Warning signs can include the existence of “in_”, “in_stack_”, “unaff_”, and “extraout_” variables in the decompiler view.
Reading the assembly is crucial in these scenarios. Research the calling convention used by your architecture, if parameters are passed on the stack or in registers, what order they’re read, and what registers can be clobbered by functions.
Without debug symbols, Ghidra fails to identify variadic and thiscall functions, e.g., printf(char *fmt, …) and object::method(). Set these manually in the Edit Function Signature window.


Make the most of scripts and plugins
I’ve already mentioned SVD-Loader but there are plenty of other scripts to automate processes or annotate interesting functionality.
As examples: I’ve used the VxWorks Symbol Table Finder with success, Leaf Blower to find format strings and string.h functions, FindCrypt, and Stack String Explorer.
Large language models
I often feed Ghidra disassembly and decompilations into LLMs. It’s great for quickly identifying common algorithms like memory allocation, checksums, and cryptographic routines. At its simplest, naively copy-pasting Ghidra output into a chatbot like ChatGPT with a simple prompt will provide good insights.
We’ve also found success with dedicated AI extensions.
GhidrAssist (https://github.com/jtang613/GhidrAssist/) supports a variety of LLM APIs and provides a chat window with a solid default prompt template. You can provide supporting context with handwritten text documents or reference manuals, and it can be instructed to autonomously perform investigation loops for analysing more complex logic with self-reflection.
It also supports Model Context Protocol (MCP) servers to enhance the output with automatic decompilation and symbol annotation.
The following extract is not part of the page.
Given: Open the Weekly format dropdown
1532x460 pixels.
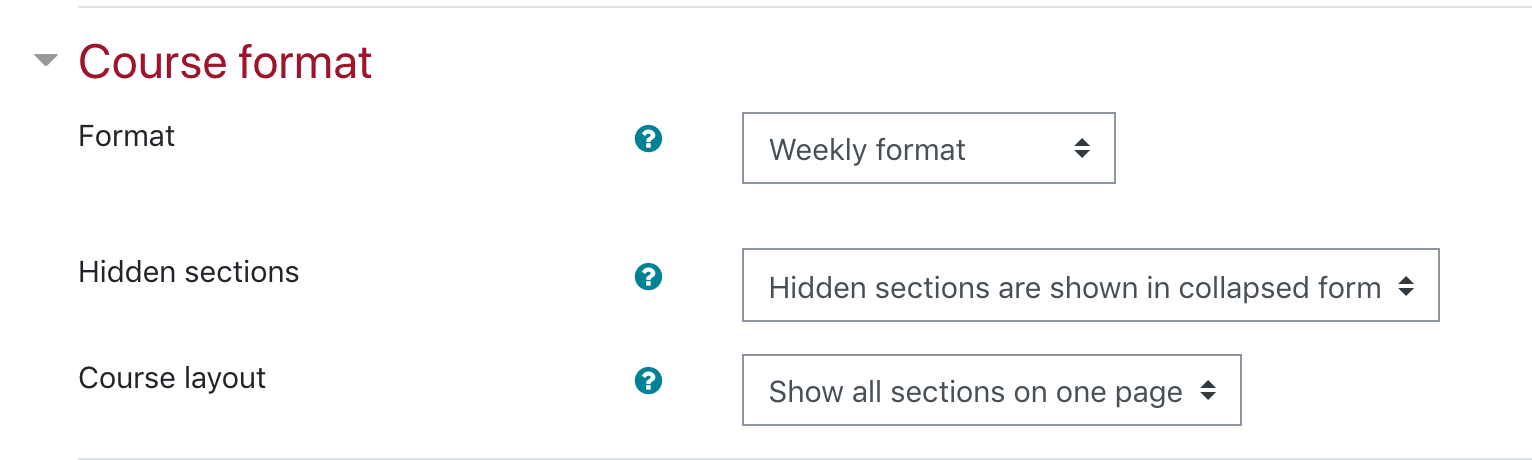Looking at the screenshot, I should pyautogui.click(x=928, y=148).

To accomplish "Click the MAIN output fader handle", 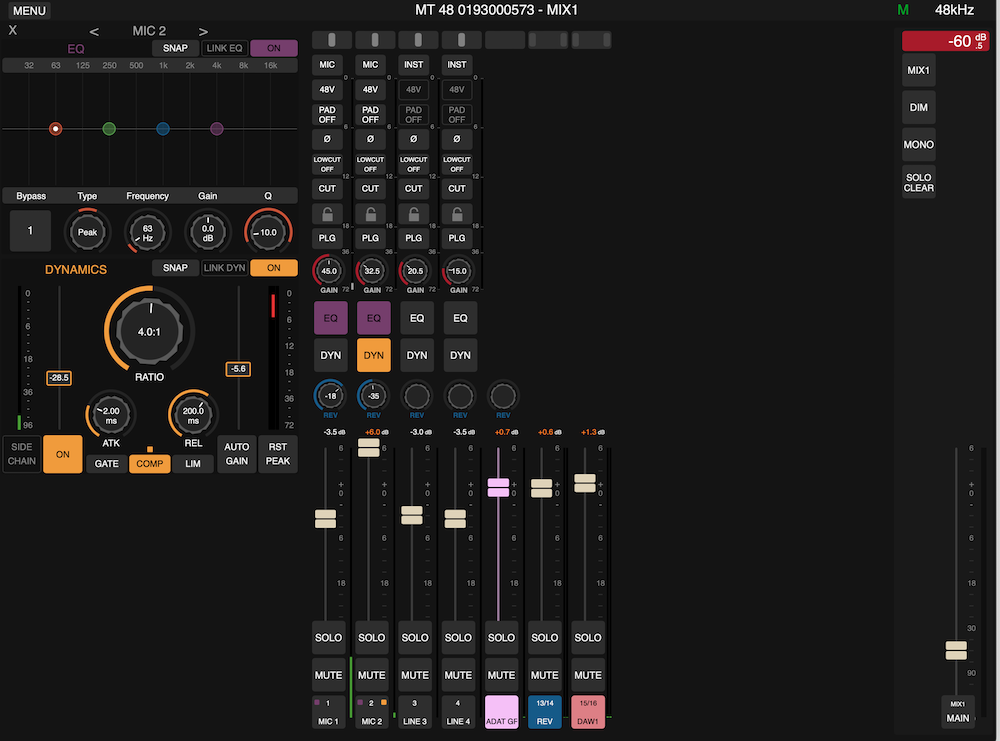I will tap(957, 650).
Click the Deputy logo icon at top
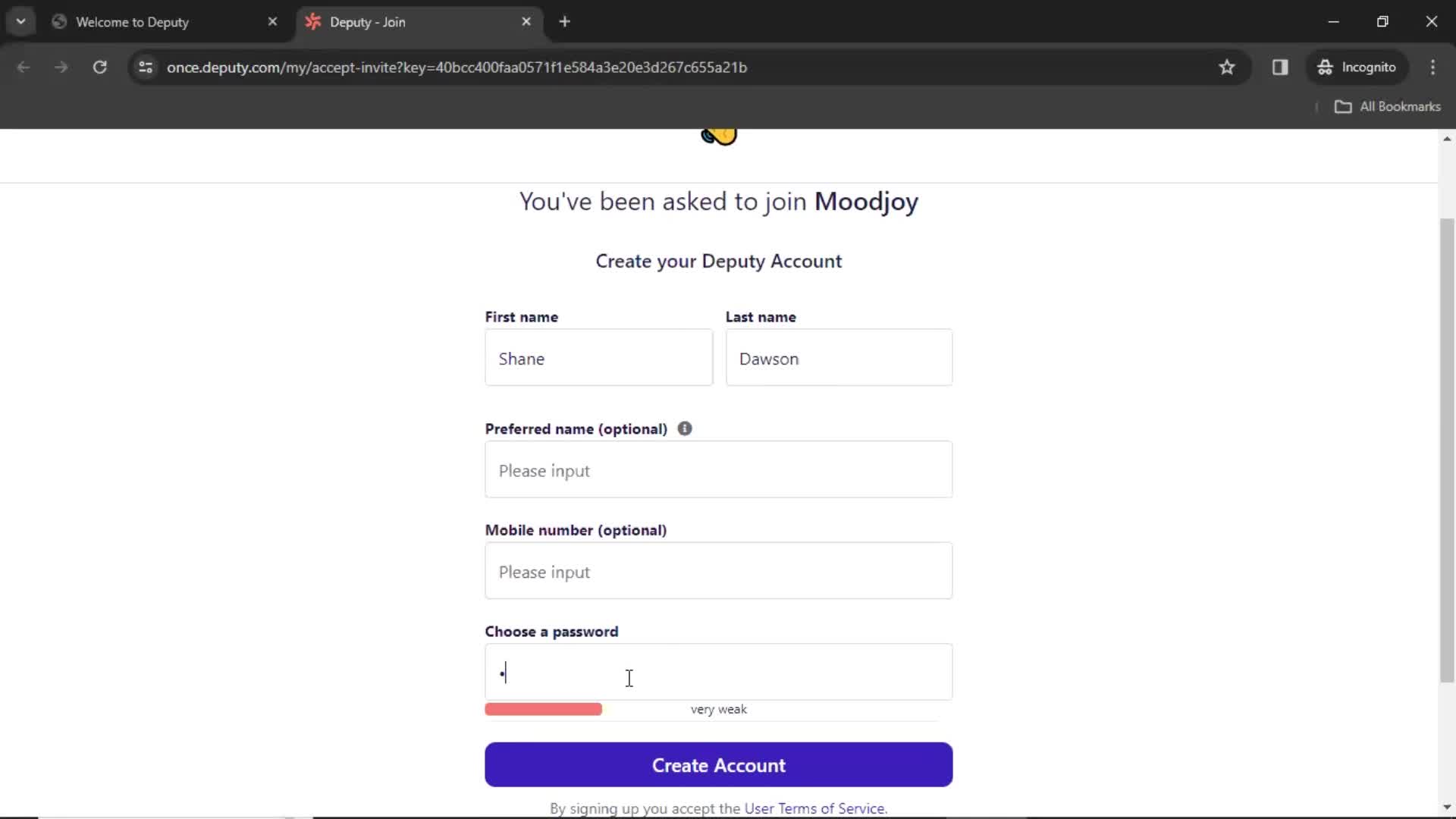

The same author made GhidrAssistMCP for this purpose, but we’ve also used LaurieWired’s GhidraMCP with success (https://github.com/LaurieWired/GhidraMCP).
As is always the guidance for AI: it hallucinates so verify output, and use a local instance or one with enterprise data protection for commercially sensitive code.


Conclusion
Like any tool, the more you use Ghidra, the better you get. Now go reverse engineer some firmware!